Please nominate your Qt Champions for 2021!

Strange behavior of QDomDocument::toString()

  • Hello. I have 4.7.2 version and this code:
    @#include <QtCore/QCoreApplication>
    #include <QtXml/QDomDocument>
    #include <QtCore/QDebug>

    int main(int argc, char *argv[])
    QCoreApplication a(argc, argv);

    QString simpleXml = "<node1>&amp;lt;node2/&ampgt;</node1>";
    QDomDocument doc("simple");
    QString simpleXml2 = doc.toString();
    qDebug() << simpleXml2;
    return a.exec&#40;&#41;;


    the result is "<node1>&lt;node2/></node1>";

    instead of &gt; appears greater than sign. How?

  • Why not? I guess it's perfectly valid XML to have a literal '>' if it can be parsed in the right way. Did you use xmllint on that?

  • I mean that ideally, I should get the exact same line, which gave to QDomDocument::setContent(). Why QDomDocument makes unescaping of DomText instead of me.

  • Sorry, but no. I think that QDomDocument constructs the text when you call toString(). It does not keep track if the document was modified or not and if it could perhaps just return whatever was set on it.

  • agree, but I was referring to the above described example. Where could happen modifying of document and what justified such behavior of setContent or toString?

  • Your reply shows that you did not understand my reply.

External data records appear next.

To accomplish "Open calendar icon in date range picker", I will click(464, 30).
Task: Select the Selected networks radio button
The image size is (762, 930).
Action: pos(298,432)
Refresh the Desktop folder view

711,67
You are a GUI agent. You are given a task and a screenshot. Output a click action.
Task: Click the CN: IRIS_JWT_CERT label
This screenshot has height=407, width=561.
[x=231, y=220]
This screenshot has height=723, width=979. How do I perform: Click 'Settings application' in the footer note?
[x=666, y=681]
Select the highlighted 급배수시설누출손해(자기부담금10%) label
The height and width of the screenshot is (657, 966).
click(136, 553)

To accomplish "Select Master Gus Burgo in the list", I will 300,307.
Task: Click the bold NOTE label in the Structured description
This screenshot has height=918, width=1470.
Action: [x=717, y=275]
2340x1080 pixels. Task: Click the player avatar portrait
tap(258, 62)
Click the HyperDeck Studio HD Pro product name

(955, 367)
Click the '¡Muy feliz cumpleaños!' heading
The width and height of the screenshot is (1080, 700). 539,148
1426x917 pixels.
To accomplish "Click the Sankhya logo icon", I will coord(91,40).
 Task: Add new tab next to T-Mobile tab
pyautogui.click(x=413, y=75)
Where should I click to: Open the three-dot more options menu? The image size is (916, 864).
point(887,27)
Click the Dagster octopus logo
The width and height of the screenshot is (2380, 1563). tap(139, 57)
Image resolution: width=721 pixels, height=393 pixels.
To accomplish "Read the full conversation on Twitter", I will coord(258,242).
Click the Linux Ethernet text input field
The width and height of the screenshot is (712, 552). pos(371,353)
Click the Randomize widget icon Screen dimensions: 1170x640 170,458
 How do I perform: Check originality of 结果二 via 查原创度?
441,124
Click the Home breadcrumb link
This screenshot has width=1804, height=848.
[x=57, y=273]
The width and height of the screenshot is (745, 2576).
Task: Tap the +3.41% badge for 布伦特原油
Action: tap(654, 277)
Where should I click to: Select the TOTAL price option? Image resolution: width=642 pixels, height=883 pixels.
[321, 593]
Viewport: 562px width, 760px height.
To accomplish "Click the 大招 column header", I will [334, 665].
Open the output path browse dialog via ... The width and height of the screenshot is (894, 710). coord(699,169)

Let me try to rephrase. My idea is that QDomDocument does not keep a string representation of the document. It parses the document into its internal, node-based data structure when you set it using setContent(), and then discards the string. Now, when you request a string representation of the document, such a string is constructed from the internal representation.*

    The document is not modified at all. You are just getting a different representation than you expected of the same document. It is, as peppe pointed out, perfectly valid and represents the same document as the one you first put in. Similary, the order of attributes in an XML document representation is undefined. That means that
    <node arg1="foo" arg2="bar"/>

    represents exactly the same document as
    <node arg2="bar" arg1="foo"/>

    even if the textual representations of the document differ. That's XML for you. Deal with it. Relying on these kind of things to be stable or in a specific form is a bug, IMO.

    *) Note, this is my idea of how QDomDocument works, I did not verify this against the docs or the source code. You probably should do that yourself to be sure.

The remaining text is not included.